Pero no se queda ahí. El autor también recupera un cierto ethos del médico de otros tiempos, aquel que buscaba la empatía con el paciente, un poco como los antiguos médicos de pueblos. Algo que hoy, en tiempos de altísimo negocio de obras sociales y prepagas (entre otros males del siglo XXI), se ha dejado de lado porque todo es rápido, estandarizado y como máximo tengo quince minutos, perdón pero la sala de espera está llena.
Ese espacio es lastimosamente cubierto —como pueden— por disciplinas pseudocientíficas (homeopatía) o anticientíficas (curanderos, manosantas y demás), cuyo fuerte es disponer del tiempo necesario como para oír a las personas enfermas, reconstruir sus padeceres y su entorno, y darles lo que suele llamarse "contención". Curar a las personas como una totalidad, y no enfocarse en un síntoma y tratarlo de manera aislada, es un posible lema que rescata.

#### [CONSIGNA A]
Enumera las disciplinas y figuras que, según el texto sobre la empatía del médico con el paciente, cubren ese espacio.
#### [CONSIGNA B]
Sigue escribiendo el texto sobre la empatía del médico con el paciente a partir de su última oración.

#### [INFORMACIÓN PROPORCIONADA]
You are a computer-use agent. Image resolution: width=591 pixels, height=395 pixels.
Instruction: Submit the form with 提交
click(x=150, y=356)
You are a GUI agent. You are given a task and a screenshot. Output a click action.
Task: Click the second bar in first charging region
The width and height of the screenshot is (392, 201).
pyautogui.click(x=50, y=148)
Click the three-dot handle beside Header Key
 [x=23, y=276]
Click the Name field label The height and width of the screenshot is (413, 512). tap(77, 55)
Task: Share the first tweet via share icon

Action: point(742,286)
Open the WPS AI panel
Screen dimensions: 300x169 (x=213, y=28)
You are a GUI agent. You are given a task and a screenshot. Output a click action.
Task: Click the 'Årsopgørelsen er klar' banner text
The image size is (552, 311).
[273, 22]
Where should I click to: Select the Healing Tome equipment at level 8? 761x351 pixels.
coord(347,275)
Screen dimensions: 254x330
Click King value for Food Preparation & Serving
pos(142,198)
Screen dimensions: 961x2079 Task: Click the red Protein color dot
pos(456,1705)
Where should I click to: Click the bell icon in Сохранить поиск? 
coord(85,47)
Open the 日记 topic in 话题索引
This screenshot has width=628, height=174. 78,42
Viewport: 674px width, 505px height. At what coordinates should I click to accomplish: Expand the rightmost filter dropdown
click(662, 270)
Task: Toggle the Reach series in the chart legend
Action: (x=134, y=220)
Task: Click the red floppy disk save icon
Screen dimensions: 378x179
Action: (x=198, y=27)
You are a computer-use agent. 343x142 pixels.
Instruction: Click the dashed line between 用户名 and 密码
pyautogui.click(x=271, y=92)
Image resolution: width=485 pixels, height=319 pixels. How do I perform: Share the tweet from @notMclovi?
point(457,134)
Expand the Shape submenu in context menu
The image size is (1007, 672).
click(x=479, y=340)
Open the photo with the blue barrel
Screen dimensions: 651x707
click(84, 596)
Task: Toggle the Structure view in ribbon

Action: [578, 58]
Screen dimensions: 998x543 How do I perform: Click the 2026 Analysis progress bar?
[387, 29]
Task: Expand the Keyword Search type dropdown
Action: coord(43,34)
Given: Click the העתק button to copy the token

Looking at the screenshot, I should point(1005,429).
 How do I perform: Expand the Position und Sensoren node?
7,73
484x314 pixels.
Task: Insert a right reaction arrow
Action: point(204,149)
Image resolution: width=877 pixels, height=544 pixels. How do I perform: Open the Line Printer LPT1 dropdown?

#### [ESPACIO DE RESPUESTA A]
Homeopatía, curanderos y manosantas.

#### [ESPACIO DE RESPUESTA B]
No sólo eso. Hay otro deber que el médico tiene y es conocer las situaciones sociales y ser útil a esos contextos. Como se muestra en uno de los puntos más alto del libro, el cuento Los pibes. Allí, el médico-narrador es casi secuestrado en una zona del Gran Buenos Aires y llevado a una villa en la que agoniza la mamá de un joven de la zona. La mirada es la de alguien que se asombra por los consumos culturales y costumbres (un tatuaje, una cumbia a todo volumen, un cierto lenguaje), y las anota con paciencia de antropólogo, pero no las condena ni reprueba. No es su función. Va y hace su trabajo médico, a cambio apenas de una sopa paraguaya, pese a que le ofrecieron "una guachita" de las que bailan en el fondo. Descripción densa: "Los vecinos participaban como si las casas no tuvieran puertas, entraban y salían sin pedir permiso. Los límites entre lo privado y lo público eran muy diferentes de los que yo conocía. Todos participaban de la misma manera. Hasta me resultó imposible distinguir quién pertenecía a la familia y quién no. Algunas mujeres entraron a la casa para preparar a Ermelinda para su traslado al hospital. Me pareció que era una gran familia integrada y solidaria . Me decidí a hablar sin tomar en cuenta que me escucharían unas diez o quince personas expectantes. Hablé mirando al hijo de Ermelinda, pero de a ratos también a los vecinos, con el propósito de saber si me comprendían o si tenían alguna pregunta".
Un tipo de compasión poscristiana, sumamente humanística. Y con otro villano, además del citado médico de bronce. Como escribe en este párrafo, del cuento La mirada de los otros: "Hay una medicina que se ejerce en los salones de los hoteles five stars, en los journals y en las academias. Es interesantísima, deslumbrante, te come la cabeza. Está llena de gente valiosa e inteligente, pero también está infestada de fanfarrones y egomaníacos. Es una medicina para médicos, endogámica, una isla paradisíaca donde el sufrimiento, el dolor o la muerte nunca salen del PowerPoint. Es seductora y mentirosa. Huele a perfume de free shop. Es falsa como el espejo de la madrastra de Cenicienta".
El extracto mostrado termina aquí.